Figure 3: The changing landscape of connected device options.


Aptar Pharma employs a single platform for most of its devices, which means reduced time-to-market and lower development costs. Leveraging the power of our experience across three industry segments in which we operate – pharma, beauty and home, and food and beverage – we have established strong relationships with front-runners in micro-electronics, giving us access to their R&D road maps for microprocessors and sensors, as well as competitive pricing. This exposure enables us to use the most optimum solutions, while ensuring security of supply. This commitment to partnership and shared learning between our business segments enables us to maximise cross-business developments such as our mobile application standard development kit (SDK) and device embedded software.


“We need to focus on the key functional requirements and make the device as intuitive as possible.”

Whatever the therapy or device, the value must be real, and this can only be realised by seeing an improvement in patient health outcomes that leads directly to a reduction in outpatient care or inpatient treatments. We need to focus on the key functional requirements and make the device as intuitive as possible. Knowing that the patient demographic is very different from one disease to another, and recognising that every patient will have different expectations and capabilities around technology, means that human factors are critical in connected device design. Patients do not want the time to take medication to be longer or more onerous than it already is.

Figure 4: The AdhereIT platform from Noble, an Aptar Pharma company.
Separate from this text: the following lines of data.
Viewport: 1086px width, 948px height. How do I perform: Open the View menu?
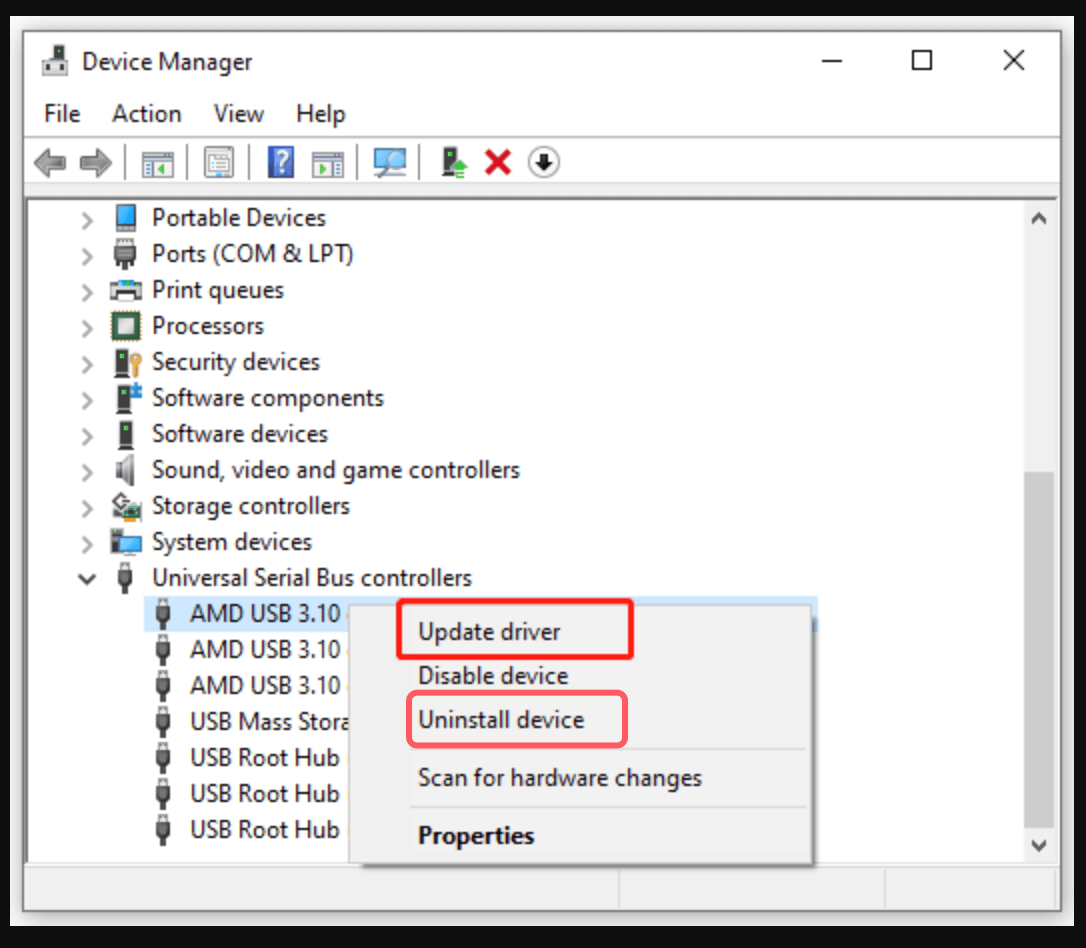point(238,113)
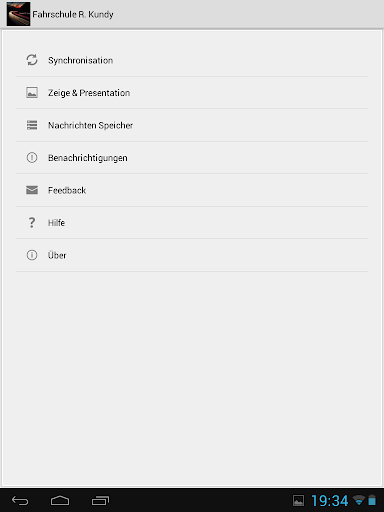The image size is (384, 512).
Task: Open Benachrichtigungen settings
Action: point(192,157)
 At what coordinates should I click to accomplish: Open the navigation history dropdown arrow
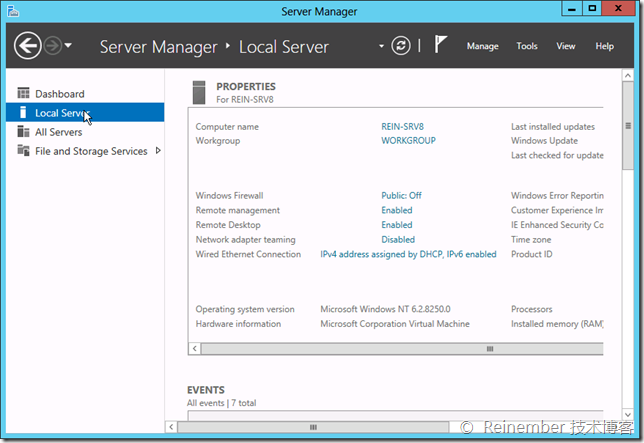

An example of an early-stage patient-centric approach is the AdhereIT platform (Figure 4) from Noble, an Aptar Pharma company, which is created specifically for use during the training and onboarding phase to gather detailed information before patients begin self-injecting with the real drug delivery device. This creates increased value for both patients and pharma by going beyond data gathering – such as whether or not a patient injected – to also providing insights such as whether the self-injection was a “wet injection” or whether it was performed correctly. Using this more accurate data helps pharma partners implement solutions to improve patient adherence. Connected devices help bridge the gap between these critical upfront periods in the patient treatment process. Without accurate data collected by connected devices such as AdhereIT, pharma partners rely heavily on self-reported patient data, which is often less accurate.


Today, patient adherence is at an unacceptably low level. With a greater proportion of the population suffering from chronic diseases such as asthma and chronic obstructive pulmonary disease (COPD) it therefore stands to reason that the number of people failing to follow their prescribed regimen will increase. Here technology really can support a significant shift in patient outcomes. As with all innovation, price is often the main barrier to early adoption. However, as with all innovation, technology is evolving, expertise is burgeoning, adoption is growing and costs are decreasing. Just look at the wearable market, where the number of connected wearable devices worldwide is expected to jump from 526 million in 2016 to more than 1.1 billion in 2022.

Aptar Pharma has developed a portfolio of connected devices that spans every delivery route from injectables to nasal to ophthalmics. With connectivity and digital health gaining further traction with all the key stakeholders – patients, pharma, payers and care providers – accelerated mass adoption of these solutions is set to happen soon.